Par nicolas@zoomdici.com , Mise à jour le 24/05/2024 à 12:30

C’est un chemin de croix que semblent traverser les opposants à l’érection d’un crucifix de 5 mètres de haut dans le paisible village de Larcenac, commune de Saint-Vincent en Haute-Loire. Après un premier article sur le sujet, l’histoire continue où l’évêque du Puy-en-Velay lui-même parait prompt à mettre un peu d’eau bénite dans son vin de messe.

C’est l’histoire d’une famille, composée d’un couple et de leurs cinq enfants. Mathieu et Séréna Bourdilleau habitent dans le beau village de Larcenac, « un petit coin de paradis, paisible et verdoyant, traversé par une seule petite rue hyper étroite qui se termine en impasse », dixit les opposants à leur projet.

Leur projet ? Celui de planter un calvaire de cinq mètres de haut pour deux de large, dans leur terrain privé de 7 000 m².

Pour les profanes, un calvaire est un monument chrétien. Il se présente, soit sous la forme d’une simple croix sans personne clouée dessus, soit avec le Christ agonisant. Pour la version all inclusive, Jésus est également accompagné de deux autres personnes tout autant mal en point, le Mauvais et le Bon Larron.
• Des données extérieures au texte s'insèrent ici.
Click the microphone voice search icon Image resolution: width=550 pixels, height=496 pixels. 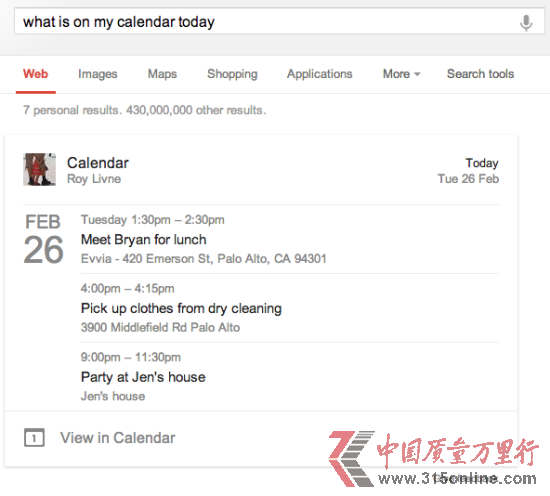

Le mot « calvaire » provient de l'araméen Golgotha, lieu où le Fils de Dieu a été crucifié, selon les évangiles.

« Comme le coq sur son fumier »

Après le lancement d’une pétition pour s’ériger contre cette opération du Saint-Esprit, les opposants se réunissent le 30 avril 2024 afin de discuter de la chose et connaître les recours possibles pour l’annuler.

Mais, si depuis la loi de 1905 concernant la séparation de l'Église et de l'État, il n'est plus possible d'édifier un calvaire sur un emplacement public, il demeure tout à fait légal sur un domaine privé. D’ailleurs, comme l’écrit SOS Calvaires, entité qui aide la famille Bourdilleau en ce sens : « Gallus in suo sterquilinio plurimum potest ! » Traduction : « Comme le coq sur son fumier, le propriétaire privé est maître chez lui ». Il est donc libre d’édifier un calvaire sur son terrain.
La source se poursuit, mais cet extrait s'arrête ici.